Researchers Improve CTC Molecule

Image by Peter Allen

Lighter_JPGx250 University of California
Wet adhesion to a mica surface – Image: Peter Allen

Wet adhesion is a challenge for scientists to reproduce in an engineered environment. Certain marine animals like mussels, oysters and barnacles have the natural ability to adhere to surfaces like rock and underwater structures.  These animals have the natural adhesion capabilities that enable them to attach to and remain attached to a surface no matter how strong a wave or current is facing them.

Replicating a natural occurring function in nature presents many challenges and the task of creating synthetic wet adhesive materials, has certainly been one of these challenges.

Researchers at the Alison Butler Lab at University of California, Santa Barbara wanted to create a molecular structure that would have adhesive capabilities similar to the  chemical composition of mussel foot proteins, so they decided to improve a previously discovered small molecule called the siderophore cyclic trichrysobactin (CTC).  What the researchers did to achieve this was modify the molecule and then tested its adhesive strength in aqueous environments. What they created was a  compound that very similar with the staying power of mussel glue.

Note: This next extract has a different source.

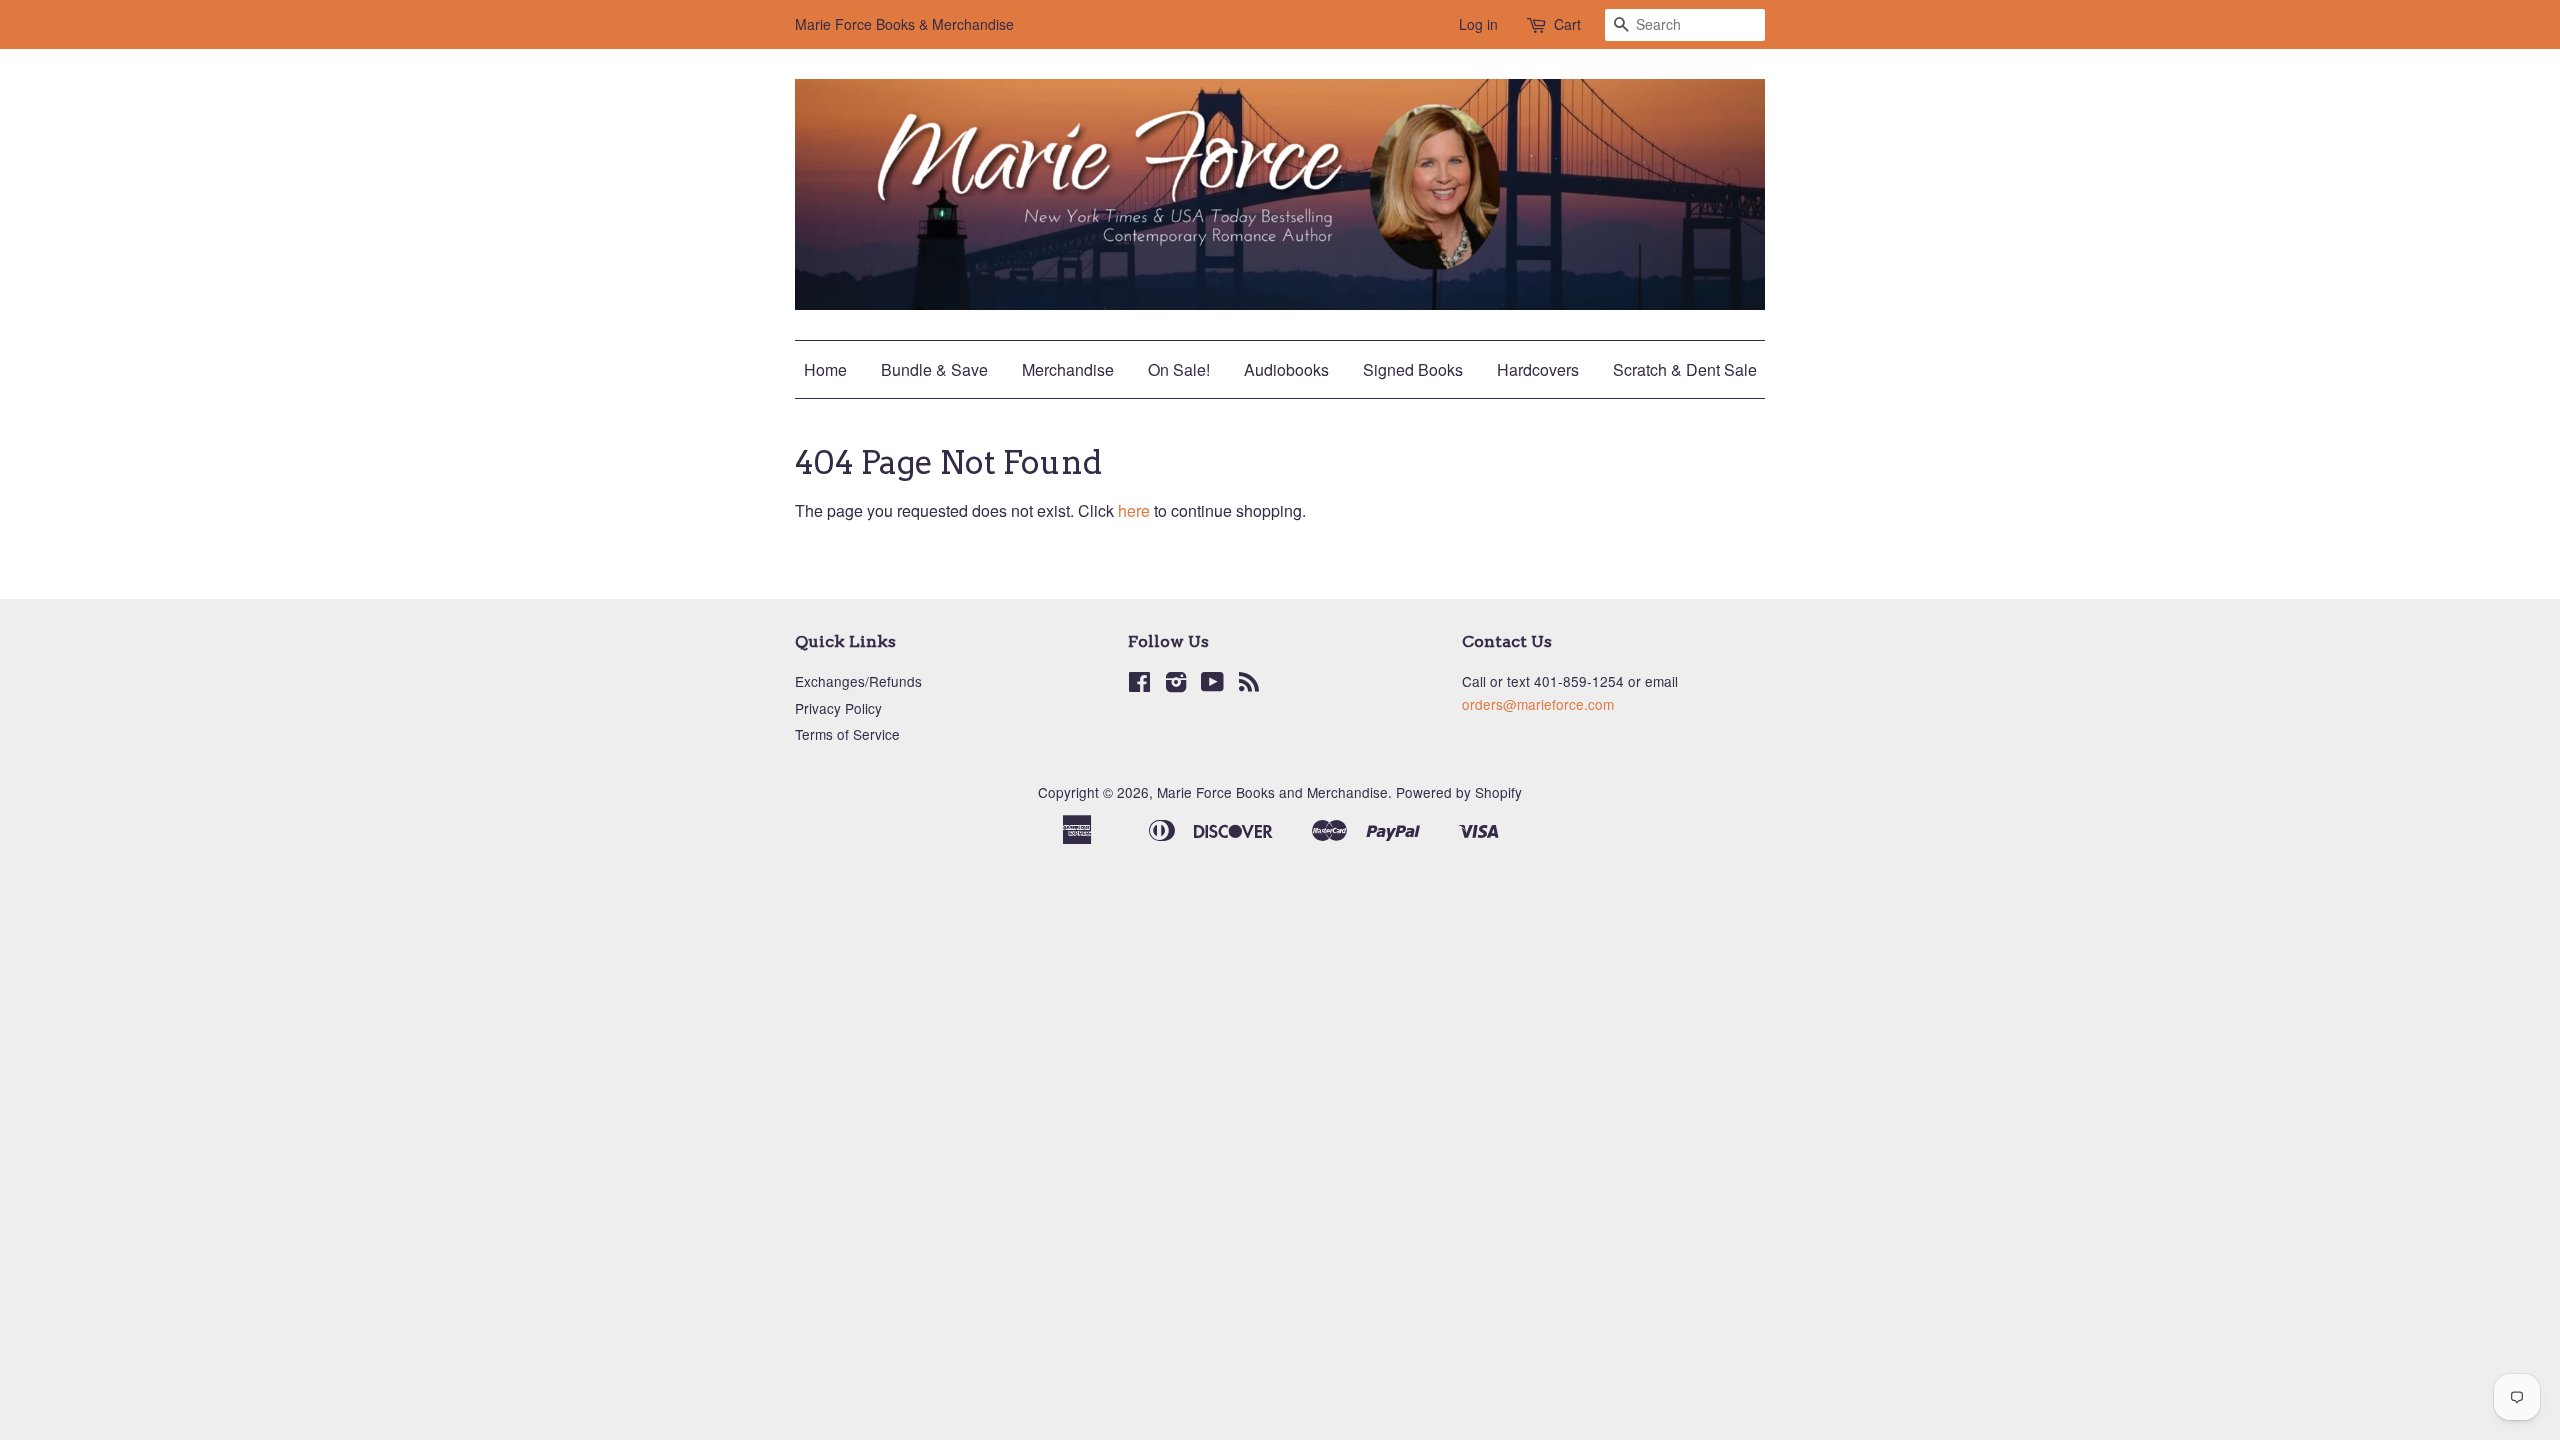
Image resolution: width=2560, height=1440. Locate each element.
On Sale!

Mussel foot proteins contain similar amounts of lysine and the catechol dopa. Catechols are chemical compounds used in such biological functions as neurotransmission. However, certain proteins have adopted dopa for adhesive purposes.

“There’s real need in a lot of environments, including medicine, to be able to have glues that would work in an aqueous environment,” said co-author Butler, a professor in UCSB’s Dept. of Chemistry and Biochemistry. “So now we have the basis of what we might try to develop from here.”

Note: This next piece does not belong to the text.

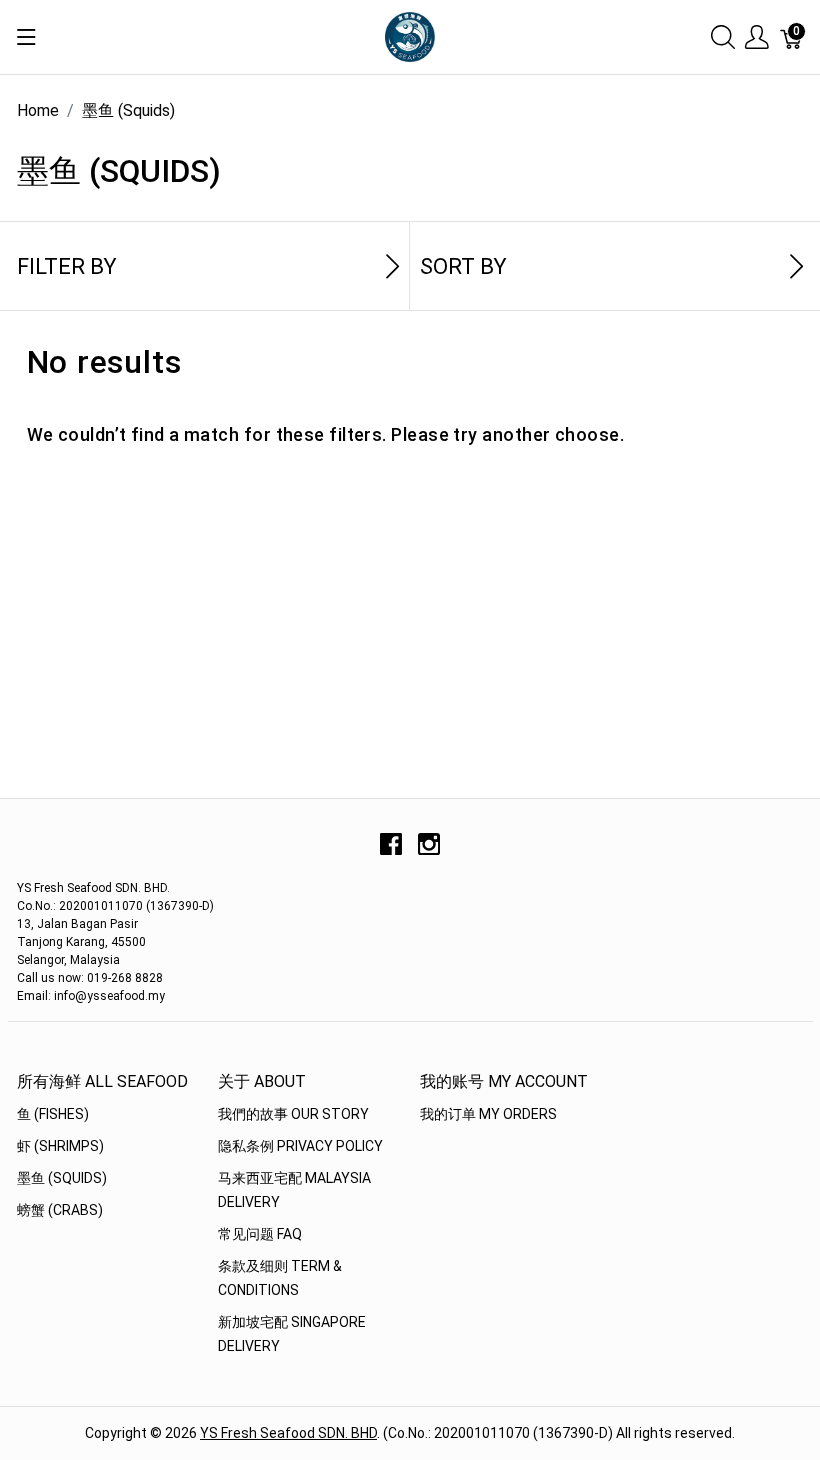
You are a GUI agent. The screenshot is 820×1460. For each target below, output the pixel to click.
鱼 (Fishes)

“We developed a better, more stable molecule than the actual CTC,” Butler explained. “Then we modified it to tease out the importance of the contributions from either lysine or the catechol.”

During the researchers testing, they found only two compounds containing a cationic amine, such as lysine, and catechol exhibited adhesive strength while still having a  reduced intervening film thickness. A reduced intervening film thickness is what measures the amount two surfaces can be squeezed together. They found that compounds without catechol had greatly diminished adhesion levels, but similar reduced film thickness. Without lysine, the compounds displayed neither characteristic. “Our tests showed that lysine was key, helping to remove salt ions from the surface to allow the glue to get to the underlying surface,” Maier said.

“In a nutshell, our discovery is that you need lysine and you need the catechol,” Butler concluded. “There’s a one-two punch: the lysine clears and primes the surface and the catechol comes down and hydrogen bonds to the mica surface. This is an unprecedented insight about what needs to happen during wet adhesion.”  The researcher’s outstanding results has been published in Science.